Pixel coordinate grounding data
>>>>

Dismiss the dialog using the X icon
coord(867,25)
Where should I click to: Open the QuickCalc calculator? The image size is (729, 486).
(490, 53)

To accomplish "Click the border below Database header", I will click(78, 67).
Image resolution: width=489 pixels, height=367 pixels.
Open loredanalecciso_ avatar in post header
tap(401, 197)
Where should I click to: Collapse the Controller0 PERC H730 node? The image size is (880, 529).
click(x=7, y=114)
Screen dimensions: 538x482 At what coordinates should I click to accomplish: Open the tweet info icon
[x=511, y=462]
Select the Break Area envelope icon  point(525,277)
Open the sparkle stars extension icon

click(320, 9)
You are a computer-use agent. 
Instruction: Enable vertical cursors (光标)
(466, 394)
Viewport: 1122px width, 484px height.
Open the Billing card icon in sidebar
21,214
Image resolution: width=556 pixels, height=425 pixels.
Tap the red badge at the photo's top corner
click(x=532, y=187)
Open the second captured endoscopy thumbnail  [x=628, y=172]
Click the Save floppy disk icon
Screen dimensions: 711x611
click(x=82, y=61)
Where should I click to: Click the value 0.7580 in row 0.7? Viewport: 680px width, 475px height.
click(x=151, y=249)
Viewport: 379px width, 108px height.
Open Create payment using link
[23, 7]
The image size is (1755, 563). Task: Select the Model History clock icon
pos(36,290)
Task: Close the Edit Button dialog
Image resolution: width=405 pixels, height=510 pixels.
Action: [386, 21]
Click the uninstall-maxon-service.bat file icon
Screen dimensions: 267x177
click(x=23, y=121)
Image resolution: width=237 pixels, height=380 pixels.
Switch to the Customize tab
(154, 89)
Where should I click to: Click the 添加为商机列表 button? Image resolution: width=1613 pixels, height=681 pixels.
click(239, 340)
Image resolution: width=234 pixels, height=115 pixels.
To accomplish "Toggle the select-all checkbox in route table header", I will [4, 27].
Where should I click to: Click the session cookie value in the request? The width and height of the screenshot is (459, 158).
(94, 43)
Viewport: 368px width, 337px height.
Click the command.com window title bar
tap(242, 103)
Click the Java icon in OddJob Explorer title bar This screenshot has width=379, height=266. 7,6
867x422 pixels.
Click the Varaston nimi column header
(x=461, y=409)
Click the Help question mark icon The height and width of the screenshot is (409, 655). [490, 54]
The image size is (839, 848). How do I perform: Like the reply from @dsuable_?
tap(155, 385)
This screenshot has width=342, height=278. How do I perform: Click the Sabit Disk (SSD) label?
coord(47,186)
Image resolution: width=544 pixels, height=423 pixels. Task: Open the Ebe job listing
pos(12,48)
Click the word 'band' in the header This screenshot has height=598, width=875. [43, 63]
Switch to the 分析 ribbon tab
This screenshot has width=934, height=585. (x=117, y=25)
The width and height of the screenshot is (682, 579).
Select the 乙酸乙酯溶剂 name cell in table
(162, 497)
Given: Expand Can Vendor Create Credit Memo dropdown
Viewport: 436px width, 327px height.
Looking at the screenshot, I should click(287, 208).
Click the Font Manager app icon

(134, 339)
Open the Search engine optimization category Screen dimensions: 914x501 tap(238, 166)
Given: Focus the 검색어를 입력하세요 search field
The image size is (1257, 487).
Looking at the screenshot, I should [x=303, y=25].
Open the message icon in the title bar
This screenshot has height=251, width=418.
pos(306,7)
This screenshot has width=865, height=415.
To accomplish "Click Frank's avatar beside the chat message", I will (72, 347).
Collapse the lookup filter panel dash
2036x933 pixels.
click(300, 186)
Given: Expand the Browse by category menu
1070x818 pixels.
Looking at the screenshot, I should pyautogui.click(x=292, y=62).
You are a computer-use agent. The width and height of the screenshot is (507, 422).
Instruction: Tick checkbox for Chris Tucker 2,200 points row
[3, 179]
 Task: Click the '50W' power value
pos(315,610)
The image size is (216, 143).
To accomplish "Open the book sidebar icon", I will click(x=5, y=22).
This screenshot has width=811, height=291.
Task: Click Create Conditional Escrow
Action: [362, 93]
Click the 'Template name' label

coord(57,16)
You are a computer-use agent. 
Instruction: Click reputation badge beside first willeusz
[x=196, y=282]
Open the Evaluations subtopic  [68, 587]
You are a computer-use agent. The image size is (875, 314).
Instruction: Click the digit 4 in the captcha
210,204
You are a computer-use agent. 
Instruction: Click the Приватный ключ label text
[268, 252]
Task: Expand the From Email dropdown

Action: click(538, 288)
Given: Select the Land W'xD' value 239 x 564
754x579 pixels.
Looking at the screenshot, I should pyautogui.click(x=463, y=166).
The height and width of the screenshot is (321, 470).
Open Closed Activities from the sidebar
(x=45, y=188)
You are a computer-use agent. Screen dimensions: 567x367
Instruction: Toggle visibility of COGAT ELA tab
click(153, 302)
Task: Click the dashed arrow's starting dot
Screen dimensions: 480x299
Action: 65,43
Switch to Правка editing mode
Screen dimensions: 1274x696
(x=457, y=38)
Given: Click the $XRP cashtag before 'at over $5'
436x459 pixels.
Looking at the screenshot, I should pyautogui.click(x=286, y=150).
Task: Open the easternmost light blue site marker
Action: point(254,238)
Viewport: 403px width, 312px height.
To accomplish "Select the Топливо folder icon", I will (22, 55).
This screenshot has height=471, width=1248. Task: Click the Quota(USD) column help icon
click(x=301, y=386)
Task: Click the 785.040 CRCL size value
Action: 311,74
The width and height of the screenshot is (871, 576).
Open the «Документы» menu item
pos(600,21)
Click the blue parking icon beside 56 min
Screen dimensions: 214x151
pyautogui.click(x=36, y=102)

<<<<

● **Brief**
All the records above need to be printed exactly.

● **Answer below**
Dismiss the dialog using the X icon
coord(867,25)
Where should I click to: Open the QuickCalc calculator? The image size is (729, 486).
(490, 53)

To accomplish "Click the border below Database header", I will click(78, 67).
Image resolution: width=489 pixels, height=367 pixels.
Open loredanalecciso_ avatar in post header
tap(401, 197)
Where should I click to: Collapse the Controller0 PERC H730 node? The image size is (880, 529).
click(x=7, y=114)
Screen dimensions: 538x482 At what coordinates should I click to accomplish: Open the tweet info icon
[x=511, y=462]
Select the Break Area envelope icon  point(525,277)
Open the sparkle stars extension icon

click(320, 9)
You are a computer-use agent. 
Instruction: Enable vertical cursors (光标)
(466, 394)
Viewport: 1122px width, 484px height.
Open the Billing card icon in sidebar
21,214
Image resolution: width=556 pixels, height=425 pixels.
Tap the red badge at the photo's top corner
click(x=532, y=187)
Open the second captured endoscopy thumbnail  [x=628, y=172]
Click the Save floppy disk icon
Screen dimensions: 711x611
click(x=82, y=61)
Where should I click to: Click the value 0.7580 in row 0.7? Viewport: 680px width, 475px height.
click(x=151, y=249)
Viewport: 379px width, 108px height.
Open Create payment using link
[23, 7]
The image size is (1755, 563). Task: Select the Model History clock icon
pos(36,290)
Task: Close the Edit Button dialog
Image resolution: width=405 pixels, height=510 pixels.
Action: [386, 21]
Click the uninstall-maxon-service.bat file icon
Screen dimensions: 267x177
click(x=23, y=121)
Image resolution: width=237 pixels, height=380 pixels.
Switch to the Customize tab
(154, 89)
Where should I click to: Click the 添加为商机列表 button? Image resolution: width=1613 pixels, height=681 pixels.
click(239, 340)
Image resolution: width=234 pixels, height=115 pixels.
To accomplish "Toggle the select-all checkbox in route table header", I will [4, 27].
Where should I click to: Click the session cookie value in the request? The width and height of the screenshot is (459, 158).
(94, 43)
Viewport: 368px width, 337px height.
Click the command.com window title bar
tap(242, 103)
Click the Java icon in OddJob Explorer title bar This screenshot has width=379, height=266. 7,6
867x422 pixels.
Click the Varaston nimi column header
(x=461, y=409)
Click the Help question mark icon The height and width of the screenshot is (409, 655). [490, 54]
The image size is (839, 848). How do I perform: Like the reply from @dsuable_?
tap(155, 385)
This screenshot has width=342, height=278. How do I perform: Click the Sabit Disk (SSD) label?
coord(47,186)
Image resolution: width=544 pixels, height=423 pixels. Task: Open the Ebe job listing
pos(12,48)
Click the word 'band' in the header This screenshot has height=598, width=875. [43, 63]
Switch to the 分析 ribbon tab
This screenshot has width=934, height=585. (x=117, y=25)
The width and height of the screenshot is (682, 579).
Select the 乙酸乙酯溶剂 name cell in table
(162, 497)
Given: Expand Can Vendor Create Credit Memo dropdown
Viewport: 436px width, 327px height.
Looking at the screenshot, I should click(287, 208).
Click the Font Manager app icon

(134, 339)
Open the Search engine optimization category Screen dimensions: 914x501 tap(238, 166)
Given: Focus the 검색어를 입력하세요 search field
The image size is (1257, 487).
Looking at the screenshot, I should [x=303, y=25].
Open the message icon in the title bar
This screenshot has height=251, width=418.
pos(306,7)
This screenshot has width=865, height=415.
To accomplish "Click Frank's avatar beside the chat message", I will (72, 347).
Collapse the lookup filter panel dash
2036x933 pixels.
click(300, 186)
Given: Expand the Browse by category menu
1070x818 pixels.
Looking at the screenshot, I should pyautogui.click(x=292, y=62).
You are a computer-use agent. The width and height of the screenshot is (507, 422).
Instruction: Tick checkbox for Chris Tucker 2,200 points row
[3, 179]
 Task: Click the '50W' power value
pos(315,610)
The image size is (216, 143).
To accomplish "Open the book sidebar icon", I will click(x=5, y=22).
This screenshot has width=811, height=291.
Task: Click Create Conditional Escrow
Action: [362, 93]
Click the 'Template name' label

coord(57,16)
You are a computer-use agent. 
Instruction: Click reputation badge beside first willeusz
[x=196, y=282]
Open the Evaluations subtopic  [68, 587]
You are a computer-use agent. The image size is (875, 314).
Instruction: Click the digit 4 in the captcha
210,204
You are a computer-use agent. 
Instruction: Click the Приватный ключ label text
[268, 252]
Task: Expand the From Email dropdown

Action: click(538, 288)
Given: Select the Land W'xD' value 239 x 564
754x579 pixels.
Looking at the screenshot, I should pyautogui.click(x=463, y=166).
The height and width of the screenshot is (321, 470).
Open Closed Activities from the sidebar
(x=45, y=188)
You are a computer-use agent. Screen dimensions: 567x367
Instruction: Toggle visibility of COGAT ELA tab
click(153, 302)
Task: Click the dashed arrow's starting dot
Screen dimensions: 480x299
Action: 65,43
Switch to Правка editing mode
Screen dimensions: 1274x696
(x=457, y=38)
Given: Click the $XRP cashtag before 'at over $5'
436x459 pixels.
Looking at the screenshot, I should pyautogui.click(x=286, y=150).
Task: Open the easternmost light blue site marker
Action: point(254,238)
Viewport: 403px width, 312px height.
To accomplish "Select the Топливо folder icon", I will (22, 55).
This screenshot has height=471, width=1248. Task: Click the Quota(USD) column help icon
click(x=301, y=386)
Task: Click the 785.040 CRCL size value
Action: 311,74
The width and height of the screenshot is (871, 576).
Open the «Документы» menu item
pos(600,21)
Click the blue parking icon beside 56 min
Screen dimensions: 214x151
pyautogui.click(x=36, y=102)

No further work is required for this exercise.